Collage a Treasure Box

If you have spare coffee cans, margarine tubs, or small cardboard boxes laying around, put them to good use by turning them into personalized storage. While paint works great for this, older kids may prefer to use magazine, newspaper, or even internet images to collage a container.

If possible, use Mod Podge or a similar glue on cardboard, and Aleene's Tacky Glue on metal or plastic. (On metal or plastic, Mod Podge can be used as a sealant after the collage is complete.) Other glues may not hold up as well, though you can probably reinforce them with Mod Podge or another sealant after the fact.

Encourage your child to plan out their collage a bit, since slapping images on at random may cause them to run out of room. Bonus: older kids who are studying basic geometry can use the opportunity to calculate the surface area of a coffee can or margarine container and design their collage accordingly!

Create a Thank-You Card


These days, many children aren't encouraged to write personalized cards to thank others for gifts and favors. A handmade thank-you card for someone who regularly helps them or has done something for them recently will be very much appreciated. Consider teachers, clergy, tutors, babysitters, or older relatives. Your child will likely enjoy thinking about what colors or drawings will make the recipient happy.

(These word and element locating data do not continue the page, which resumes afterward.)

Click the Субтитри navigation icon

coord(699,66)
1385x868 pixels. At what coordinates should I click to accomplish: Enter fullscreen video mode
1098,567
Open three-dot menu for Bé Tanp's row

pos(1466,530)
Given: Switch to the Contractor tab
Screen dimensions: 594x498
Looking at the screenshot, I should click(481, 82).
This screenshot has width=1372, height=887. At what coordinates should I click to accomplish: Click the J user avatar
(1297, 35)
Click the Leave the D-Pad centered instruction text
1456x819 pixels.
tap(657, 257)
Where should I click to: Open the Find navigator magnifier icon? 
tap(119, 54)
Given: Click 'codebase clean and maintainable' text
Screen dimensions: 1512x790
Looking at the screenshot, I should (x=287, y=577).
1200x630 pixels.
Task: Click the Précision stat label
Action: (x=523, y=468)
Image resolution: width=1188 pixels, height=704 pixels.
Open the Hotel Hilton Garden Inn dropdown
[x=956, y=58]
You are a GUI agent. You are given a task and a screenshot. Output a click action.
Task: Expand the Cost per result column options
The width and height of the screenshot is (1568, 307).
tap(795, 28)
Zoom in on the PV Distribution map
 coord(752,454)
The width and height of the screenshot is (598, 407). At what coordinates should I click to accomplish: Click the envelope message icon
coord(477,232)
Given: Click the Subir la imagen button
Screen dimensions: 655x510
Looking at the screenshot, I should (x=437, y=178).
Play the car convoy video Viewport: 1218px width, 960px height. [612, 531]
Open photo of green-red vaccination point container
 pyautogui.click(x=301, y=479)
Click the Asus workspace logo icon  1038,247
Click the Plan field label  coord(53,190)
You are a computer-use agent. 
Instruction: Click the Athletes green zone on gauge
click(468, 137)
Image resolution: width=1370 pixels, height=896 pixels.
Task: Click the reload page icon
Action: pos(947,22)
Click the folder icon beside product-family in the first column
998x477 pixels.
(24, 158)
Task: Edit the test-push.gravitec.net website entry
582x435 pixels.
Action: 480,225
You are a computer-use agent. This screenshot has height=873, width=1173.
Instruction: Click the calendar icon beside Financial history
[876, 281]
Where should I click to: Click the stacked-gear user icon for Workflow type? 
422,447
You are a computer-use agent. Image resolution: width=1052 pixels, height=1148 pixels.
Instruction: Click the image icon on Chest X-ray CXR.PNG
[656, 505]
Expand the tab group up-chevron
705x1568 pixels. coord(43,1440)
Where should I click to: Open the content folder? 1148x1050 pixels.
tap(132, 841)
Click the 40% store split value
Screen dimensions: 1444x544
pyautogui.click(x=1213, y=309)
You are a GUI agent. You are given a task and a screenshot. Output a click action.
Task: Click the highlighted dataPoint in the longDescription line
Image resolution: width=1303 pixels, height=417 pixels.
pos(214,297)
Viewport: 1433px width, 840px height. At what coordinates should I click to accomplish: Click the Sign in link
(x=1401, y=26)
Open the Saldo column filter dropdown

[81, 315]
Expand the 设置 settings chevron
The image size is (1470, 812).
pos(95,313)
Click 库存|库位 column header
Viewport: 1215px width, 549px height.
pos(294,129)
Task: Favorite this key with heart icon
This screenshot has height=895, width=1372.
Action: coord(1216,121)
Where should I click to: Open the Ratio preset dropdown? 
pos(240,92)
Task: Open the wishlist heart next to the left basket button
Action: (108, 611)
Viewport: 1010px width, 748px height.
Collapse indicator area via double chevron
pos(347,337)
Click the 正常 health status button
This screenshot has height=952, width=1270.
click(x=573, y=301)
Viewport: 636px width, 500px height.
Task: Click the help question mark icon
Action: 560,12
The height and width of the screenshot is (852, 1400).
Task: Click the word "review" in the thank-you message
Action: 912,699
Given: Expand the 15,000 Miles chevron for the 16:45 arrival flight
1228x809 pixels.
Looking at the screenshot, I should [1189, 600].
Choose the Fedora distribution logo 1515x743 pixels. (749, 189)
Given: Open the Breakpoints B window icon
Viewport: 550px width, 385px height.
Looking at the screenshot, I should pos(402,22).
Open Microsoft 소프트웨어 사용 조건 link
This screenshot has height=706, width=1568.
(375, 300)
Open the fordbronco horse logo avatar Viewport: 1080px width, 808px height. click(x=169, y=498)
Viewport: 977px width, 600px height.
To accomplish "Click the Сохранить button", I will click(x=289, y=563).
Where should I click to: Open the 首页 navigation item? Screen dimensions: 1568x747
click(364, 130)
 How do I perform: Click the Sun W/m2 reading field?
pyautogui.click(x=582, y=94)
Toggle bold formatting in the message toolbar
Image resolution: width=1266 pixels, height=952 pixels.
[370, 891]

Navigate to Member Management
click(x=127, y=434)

Take Turns Drawing Together

This activity requires two people, but the bonding experience is well worth it. Each person takes a turn adding something to a drawing - but once they take their pencil off the paper, their turn is over! Decide on a subject, like a person or animal, ahead of time.

Younger children will probably enjoy adding silly things to the drawing, but older kids might take pride in trying to match their partner's skill and realism. If you have two children who get along well, this activity can result in a memorable piece of art to post on the fridge.